A city full of holes


18th arrondissement - 97, rue des Martyrs

On March 1, 2001, residents at 97, rue des Martyrs looked out their window to find that a hole 7 metres long and 5 metres deep had formed in the street in front. To prevent a collapse, huge wooden bulwarks were propped up against the building. They remained there until late 2002, waiting for slow-grinding French bureaucracy to inject cement into the subsoil. For a year and a half, the building remained under close surveillance for signs of cracks in the supporting walls. Between the accident in 2001 and late 2002, some "tilting of the building" was noted and traffic banned from this portion of the rue des Martyrs. Yet people continued to live at number 97.

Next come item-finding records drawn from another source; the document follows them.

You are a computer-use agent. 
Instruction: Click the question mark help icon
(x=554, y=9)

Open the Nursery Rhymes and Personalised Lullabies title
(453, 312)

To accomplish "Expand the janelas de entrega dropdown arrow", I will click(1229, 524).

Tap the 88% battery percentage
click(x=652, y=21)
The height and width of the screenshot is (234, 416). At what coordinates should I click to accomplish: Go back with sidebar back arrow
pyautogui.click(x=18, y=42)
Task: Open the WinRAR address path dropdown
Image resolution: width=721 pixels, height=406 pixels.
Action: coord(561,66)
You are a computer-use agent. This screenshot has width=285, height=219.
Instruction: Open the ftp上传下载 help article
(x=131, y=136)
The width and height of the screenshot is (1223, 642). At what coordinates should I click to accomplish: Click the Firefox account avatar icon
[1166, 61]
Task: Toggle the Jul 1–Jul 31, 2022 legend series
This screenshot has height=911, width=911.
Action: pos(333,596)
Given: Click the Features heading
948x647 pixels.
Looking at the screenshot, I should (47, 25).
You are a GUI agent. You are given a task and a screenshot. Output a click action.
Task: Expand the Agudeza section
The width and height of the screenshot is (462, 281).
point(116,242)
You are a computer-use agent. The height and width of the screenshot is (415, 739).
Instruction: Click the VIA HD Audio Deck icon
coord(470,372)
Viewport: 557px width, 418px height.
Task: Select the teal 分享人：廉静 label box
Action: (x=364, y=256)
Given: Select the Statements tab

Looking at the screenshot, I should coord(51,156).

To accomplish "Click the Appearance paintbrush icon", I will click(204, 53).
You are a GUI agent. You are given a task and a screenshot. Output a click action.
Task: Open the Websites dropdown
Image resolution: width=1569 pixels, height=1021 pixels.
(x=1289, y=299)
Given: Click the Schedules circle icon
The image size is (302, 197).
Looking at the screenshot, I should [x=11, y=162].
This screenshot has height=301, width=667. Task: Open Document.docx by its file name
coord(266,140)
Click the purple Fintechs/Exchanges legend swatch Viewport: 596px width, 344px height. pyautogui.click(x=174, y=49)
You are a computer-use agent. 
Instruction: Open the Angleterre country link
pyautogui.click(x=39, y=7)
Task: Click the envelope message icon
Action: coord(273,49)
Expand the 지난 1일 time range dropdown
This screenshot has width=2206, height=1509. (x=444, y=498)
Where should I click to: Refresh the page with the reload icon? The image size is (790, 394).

The problem was that the building, like much of Montmartre, is built on top of old gypsum quarries that were worked until the early 19th century. (By contrast, much of the Left Bank is built over limestone quarries). It is thought that heavy rain may have sufficed to destabilise the substratum, hence provoking the street collapse.

Quarries dug under Paris

Paris is a like a gruyère cheese, with at least 280km of underground tunnels and quarries. So the city is full of holes, and not just above ground. Rue des Martyrs is just one of, on average, 10 instances of street collapse each year. Louis-Sebastien Mercier reported the deaths of seven people "swallowed up" by a hole that caused their house to collapse in Ménilmontant (20th arrondissement) in 1777. And in 1879, three houses in the 14th arrondissement collapsed into the centuries-old quarry below. The most dramatic incident of recent times happened on June 1, 1961. After several days of heavy rain that swelled the water table, no less than six small streets and part of a soccer stadium collapsed into a disused chalk quarry in Clamart in the Paris suburbs. Twenty-one people were killed, 273 people were left without a roof above their heads and 23 buildings were completely destroyed. And at the end of February 2003, a school building collapsed in the 13th arrondissement as a result of work on the extension of line 14 of the Paris Metro. Fortunately, the incident appened during the school holidays.

Work has been ongoing since Louis XVI's reign to shore up the city's foundations, and concrete is periodically pumped into areas considered at risk. Yet, within officialdom, anxious eyes remain focused on quarry-riven Montmartre.